* _Directions for this task_
From the line that holds "Open the all sheets list icon" to the last line below, retype everything exactly and nothing else; omit pictures.

-- Data provided follows --

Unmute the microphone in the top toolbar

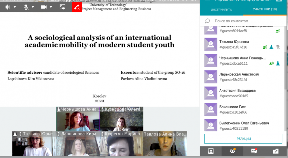point(26,7)
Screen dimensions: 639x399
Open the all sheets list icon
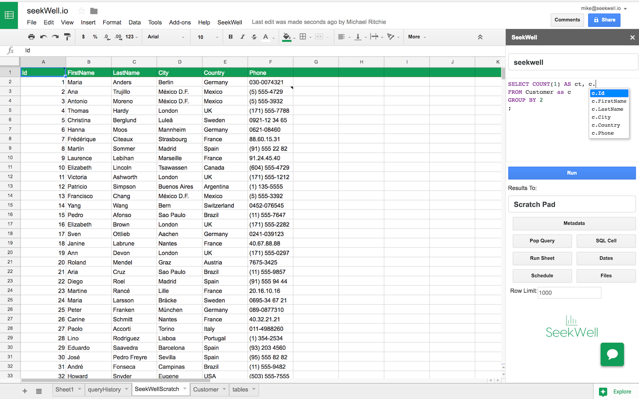click(39, 391)
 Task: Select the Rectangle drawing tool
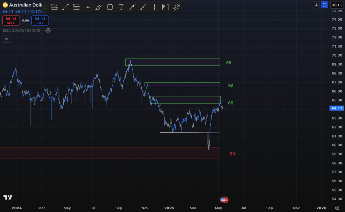[110, 7]
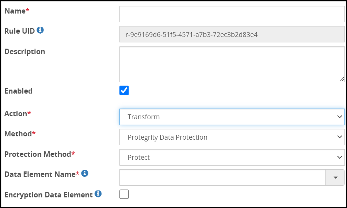Click inside the Description text area
347x208 pixels.
232,64
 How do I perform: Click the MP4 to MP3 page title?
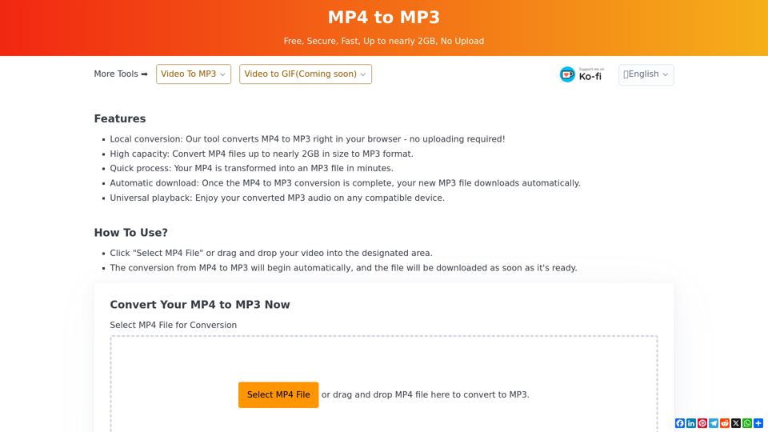[384, 18]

-- Data provided concluded --

* _Finished task_
Open the all sheets list icon
click(39, 391)
 Task: Select the Rectangle drawing tool
[110, 7]
Click inside the Description text area
347x208 pixels.
232,64
 How do I perform: Click the MP4 to MP3 page title?
[384, 18]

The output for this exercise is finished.